**What is being asked**
Every record below should be repeated exactly, with the pictures left out.

(Dataset entries)
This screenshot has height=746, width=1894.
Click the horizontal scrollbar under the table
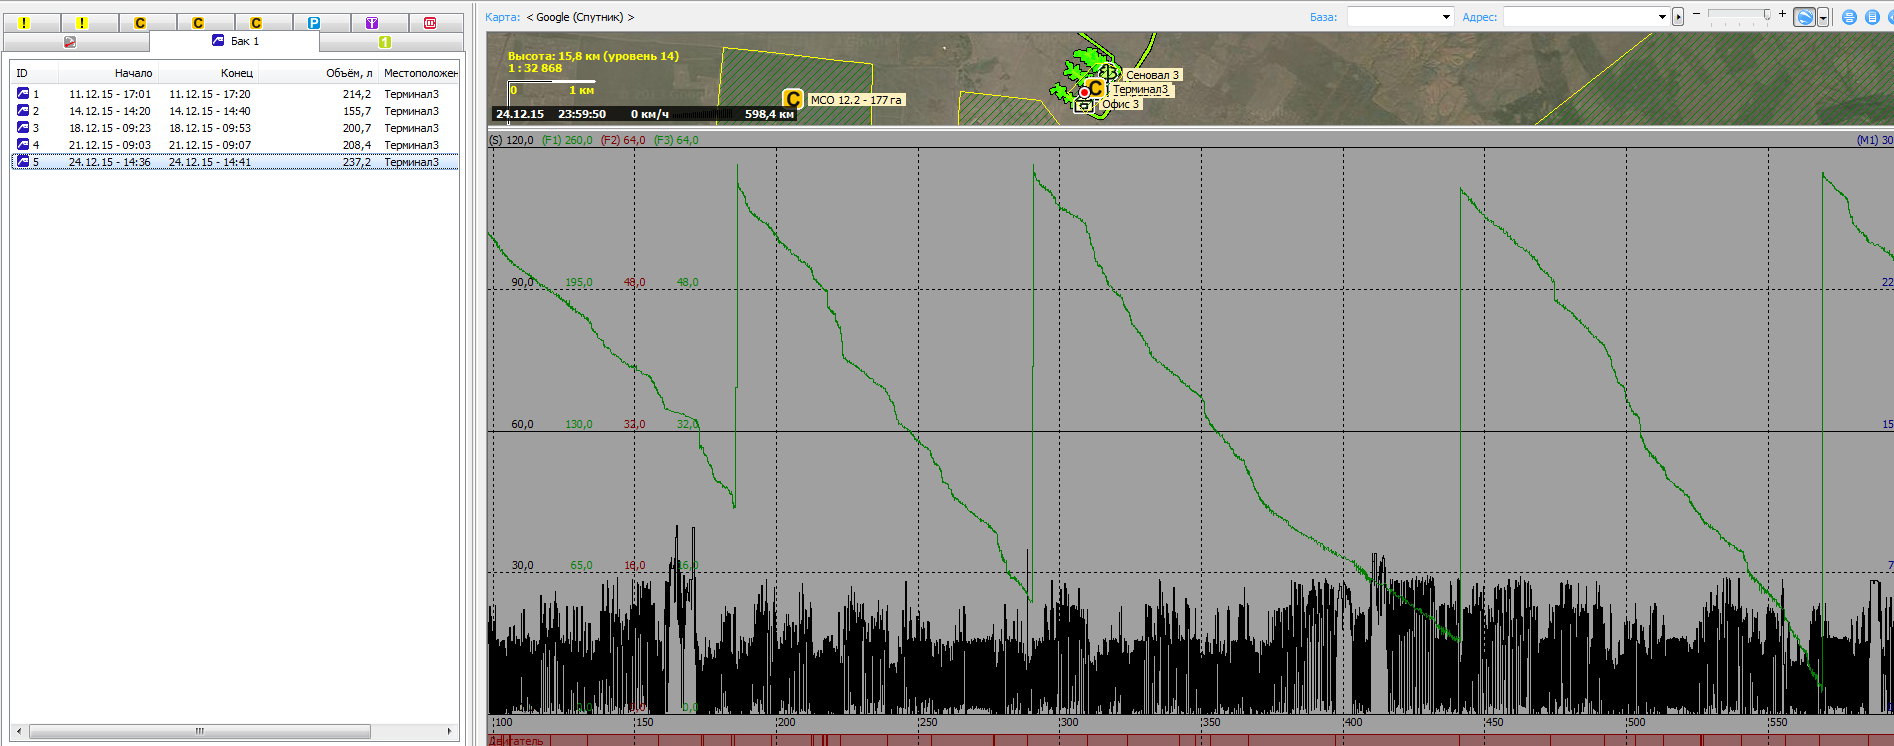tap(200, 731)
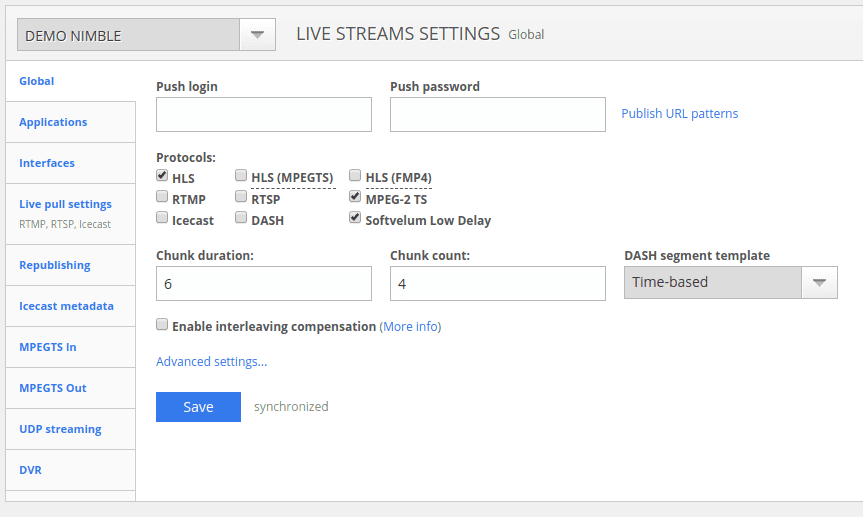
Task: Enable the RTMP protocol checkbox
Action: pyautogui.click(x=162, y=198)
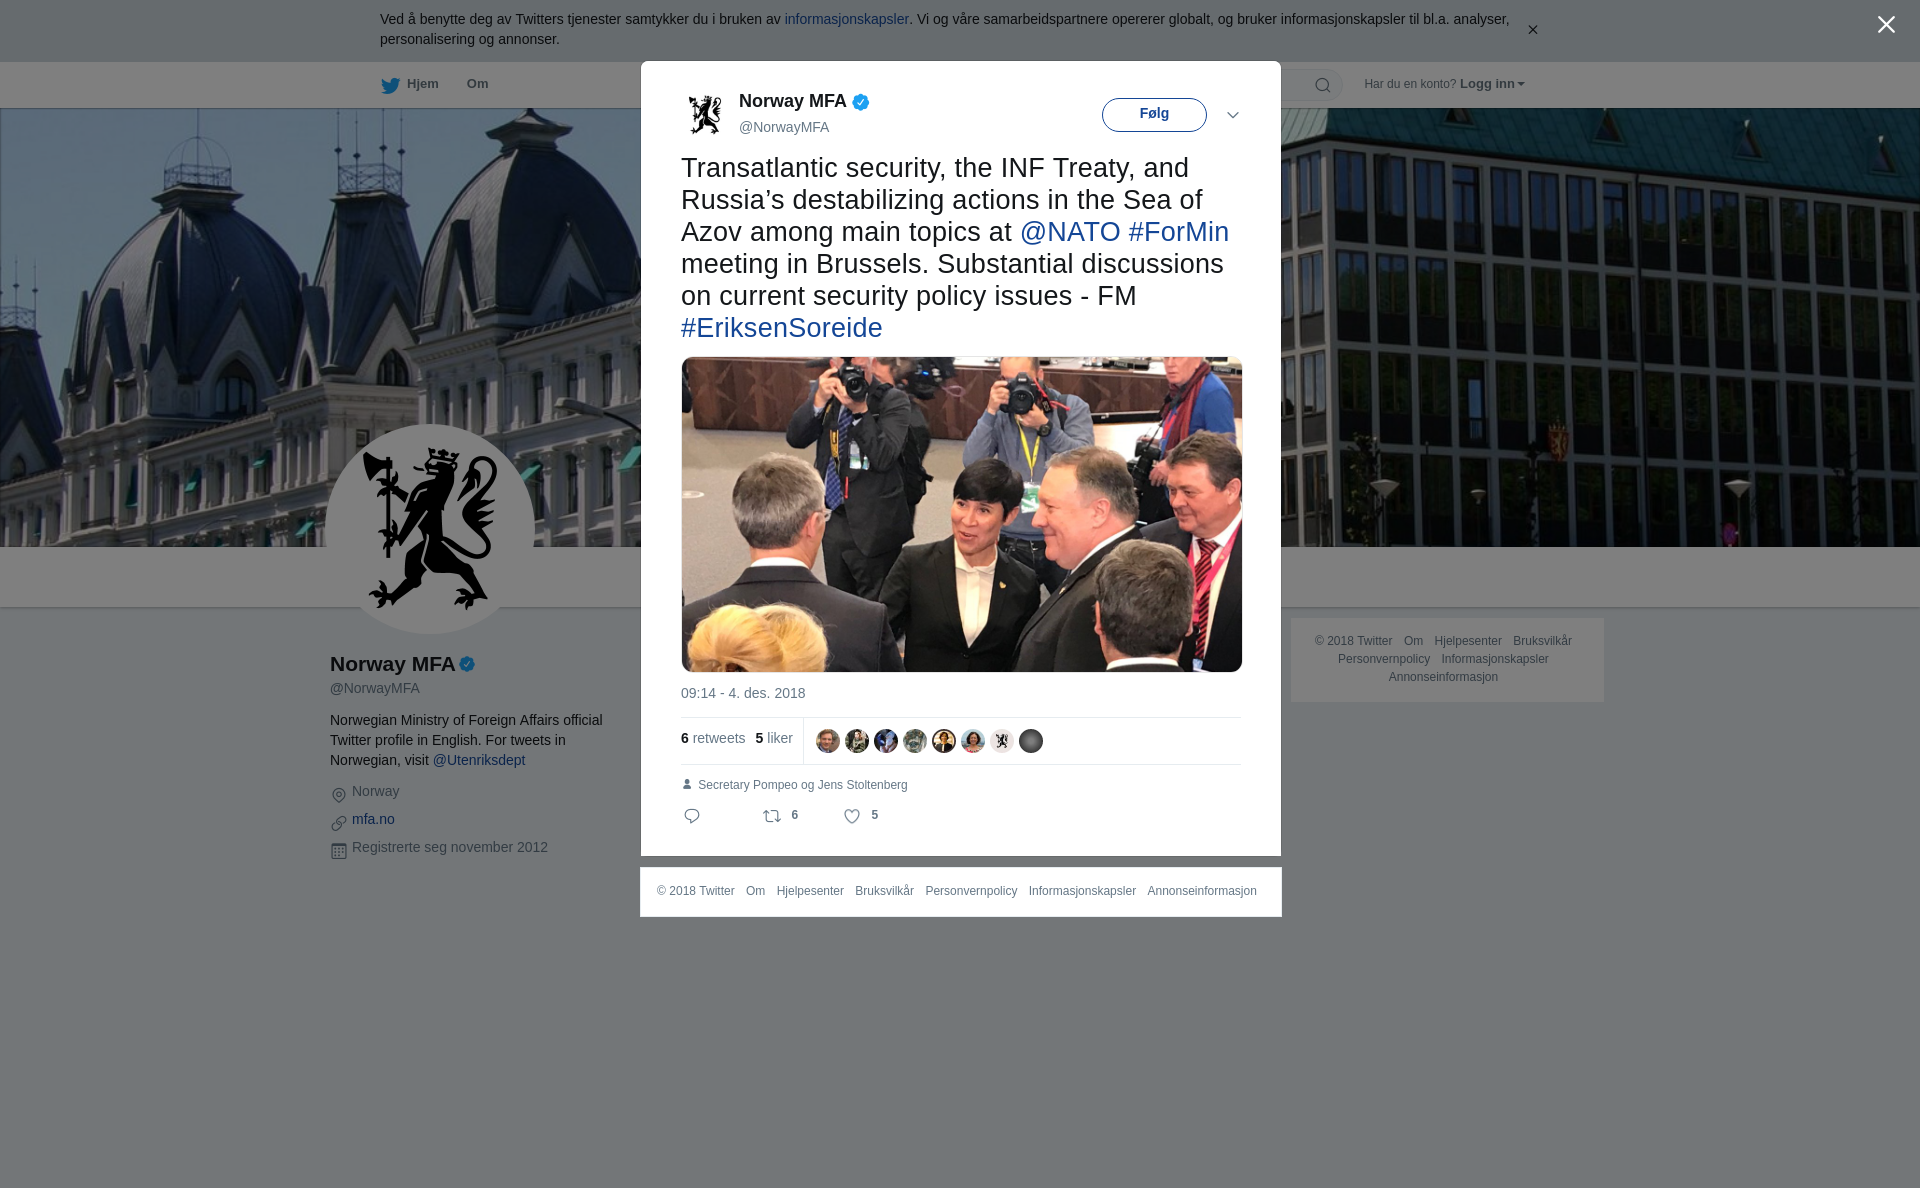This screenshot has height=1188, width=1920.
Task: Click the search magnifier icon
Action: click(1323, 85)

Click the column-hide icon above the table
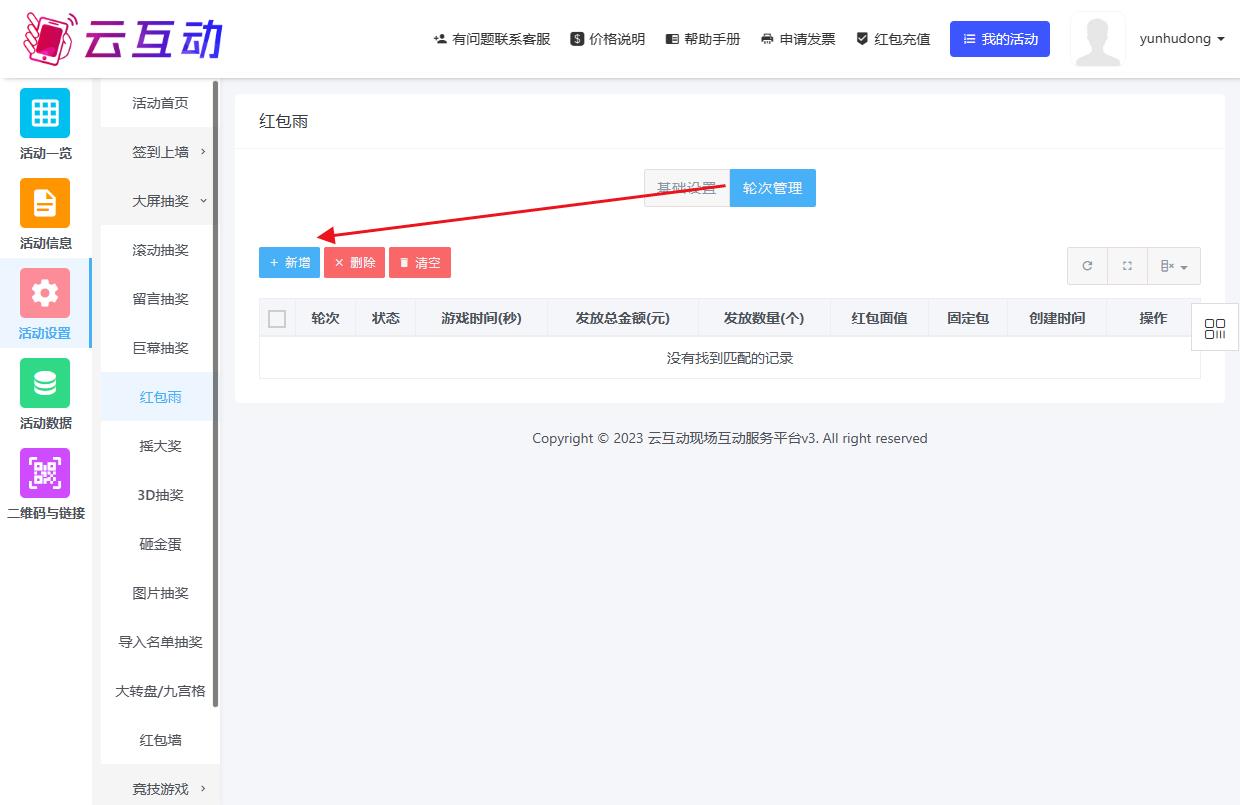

**Your solution**
This screenshot has height=746, width=1894.
Click the horizontal scrollbar under the table
tap(200, 731)
Task: Enable the RTMP protocol checkbox
Action: pyautogui.click(x=162, y=198)
This screenshot has height=1188, width=1920.
Task: Click the search magnifier icon
Action: click(1323, 85)

Click the column-hide icon above the table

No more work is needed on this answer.